Are The Yields Worth The Aggro At Anglo American plc, BP plc And J Sainsbury plc?

Today I am looking at the payout prospects of three FTSE 100 giants.

Anglo American

Despite predictions of eye-popping dividend yields, the market is quite wisely refusing to bite into Anglo American (LSE: AAL) and the digger’s share price continues to languish around record lows. Investors have been less than enthused by news on Thursday that Paulo Castellari, its Brazilian iron ore chief, was stepping down, while a major shake-up of its sales and marketing operations has also failed to grab the imagination.

And this comes as little surprise as commodity prices keep on sinking. Just this week Fortescue Metals’ chief executive Andrew Forrest warned that “it could well get darker before it gets brighter in the iron ore industry,” adding that the metal — by some distance Anglo American’s largest single market — is likely to trade in the $40 per tonne bracket for some time yet.

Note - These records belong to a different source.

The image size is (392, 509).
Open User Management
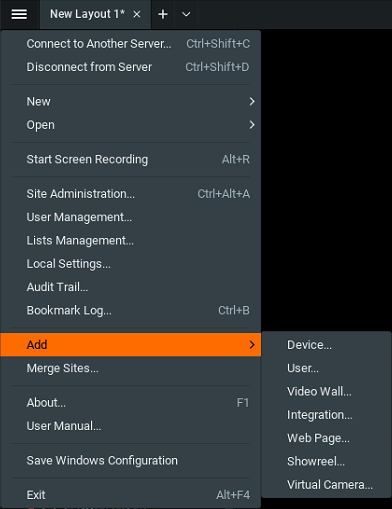[131, 217]
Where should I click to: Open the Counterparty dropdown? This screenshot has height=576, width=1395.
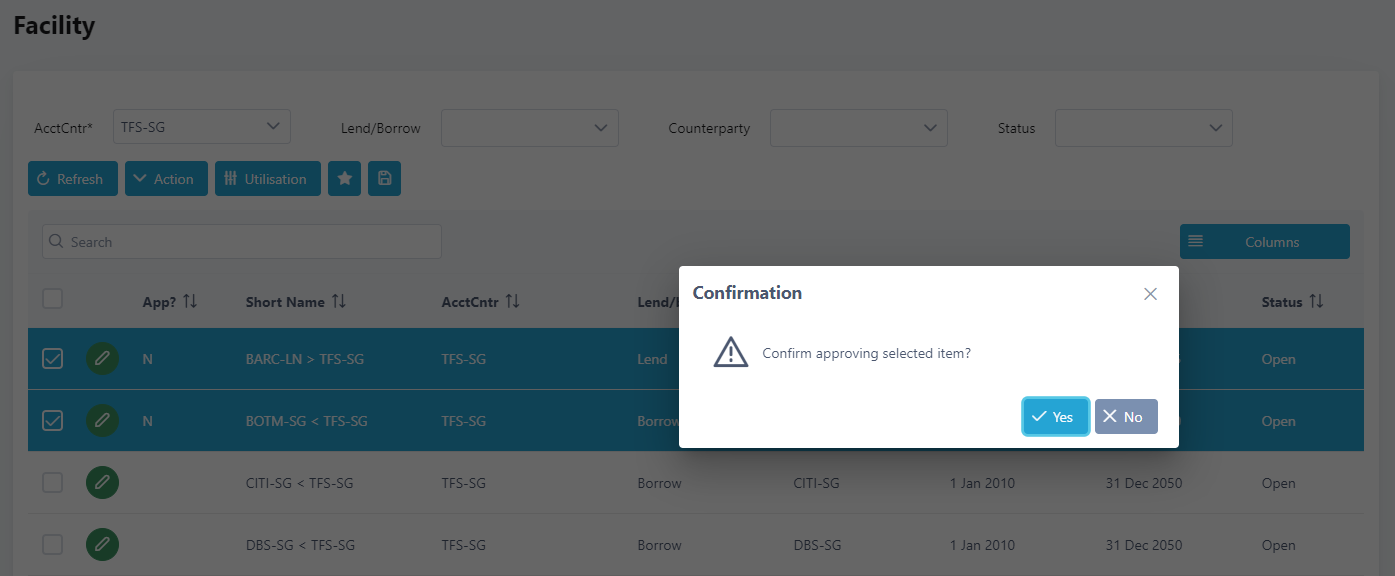point(859,128)
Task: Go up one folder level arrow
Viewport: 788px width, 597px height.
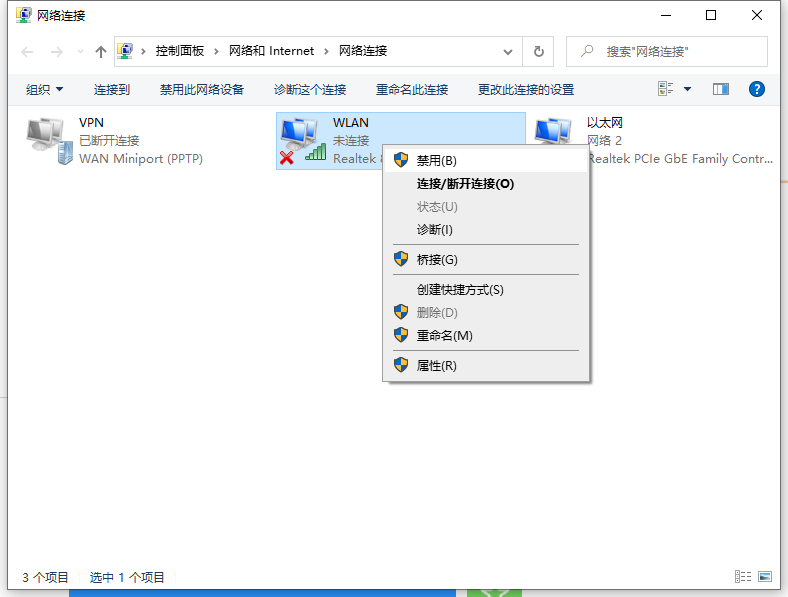Action: [100, 51]
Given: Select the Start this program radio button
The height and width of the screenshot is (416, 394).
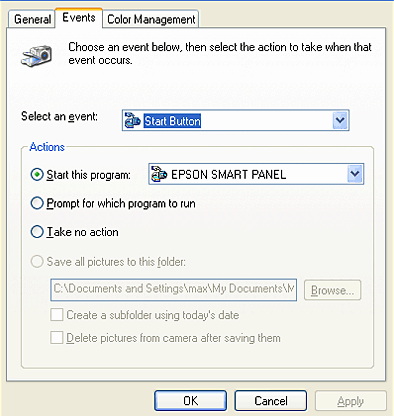Looking at the screenshot, I should pyautogui.click(x=37, y=175).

With other key commodities like diamonds, coal and copper also heading south, Anglo American is expected to cut the dividend to 65 US cents per share in 2015, down from 85 cents in recent years. Although many will still be suckered in by the 8.8% yield, an anticipated 52% earnings decline leaves this estimate covered just 1.3 times, well below the safety watermark of 2 times.

And given the firm’s hulking debt levels, I believe wily investors should give current payout projections scant regard.


Like Anglo American, battered oil colossus BP (LSE: BP) also continues to suffer from worsening commodity market imbalances. The Brent crude benchmark is trading within a whisker of fresh multi-year lows below $45 per barrel, with OPEC comments concerning rampant global oversupply — and news that US stockpiles rose for a seventh straight week — weighing on market sentiment once more.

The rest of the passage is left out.